I, too, worry about confidentiality issues with psychiatric records and don't believe psychotherapy notes have a place in the general medical chart.

If it's any comfort, I don't think that busy medical professionals would read psychotherapy notes (not that it's fine for them to be accessible). I know when it comes to handwritten scrawl and check marked boxes, I read as little as possible. When I read electronic records, I scroll straight to the issue of interest---if a patient complains of poor appetite and weight loss, I may look to see what his weight was six months ago. Mostly I want the diagnoses, med lists, and impression/plan.

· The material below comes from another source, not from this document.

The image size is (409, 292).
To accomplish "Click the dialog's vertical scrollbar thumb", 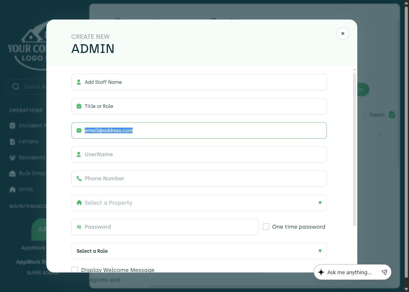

I can't imagine a dermatologist who would want to know more than say my thought that anxiety may be exacerbating an itching problem and perhaps an ssri might help...or something along those lines. Therapy notes? Only if the dermatologist has a very boring life. Obviously just my conjecture here.

Anonymous said...

Dinah, I appreciate your comments. I hope in the case I mentioned that people did not take the time to read the psych notes too closely. It was kind of interesting that the only discipline that had it's own special tab in the chart was psychiatry. It's almost like it was a neon sign suggesting the good stuff was behind the tab. So, I did worry about that.

Unfortunately, the psychiatrist had very nice handwriting so it was quite easy to read. I do hope people didn't take the time to read it, though, because this therapist is very well loved and respected. To even think that someone might have questioned her integrity is upsetting.

When I think about this topic I tend to get pretty passionate about it because of the harm that was done, even though it was certainly unintentional. If I knew something I could do to prevent this from happening again, I would do it. We were able to makes changes at that one location, but I know that this could happen anywhere that records are combined like this.

If I were to guess most mental health professionals probably do share your opinion about keeping psychotherapy notes separate from the general medical record. I think that's why I was so surprised to actually encounter a couple of different EMR's where they're not separate. It's just so easy and quick to skim a typed page, much easier than taking the time to decipher someone's hen scratch.

Maybe, there should be a separate informed consent in cases like that so the patient is well informed and it's not buried in an ICD somewhere that they've signed. It's just such a sacred trust, and I know from personal experience that my dermatologist has been quite successful at mole removal without knowing about a disagreement I may have had with my mom back in 2002. :-)

kwkeirstead said...

I really don't understand where the notion that EMR's can be read by anyone comes from.

The usual setup is access on a strict need-to-know basis where each healthcare worker has access only to relevant portions of an EMR.

In respect of data exported from the EMR to various 'subscribers' the access restrictions go down to the individual data element level.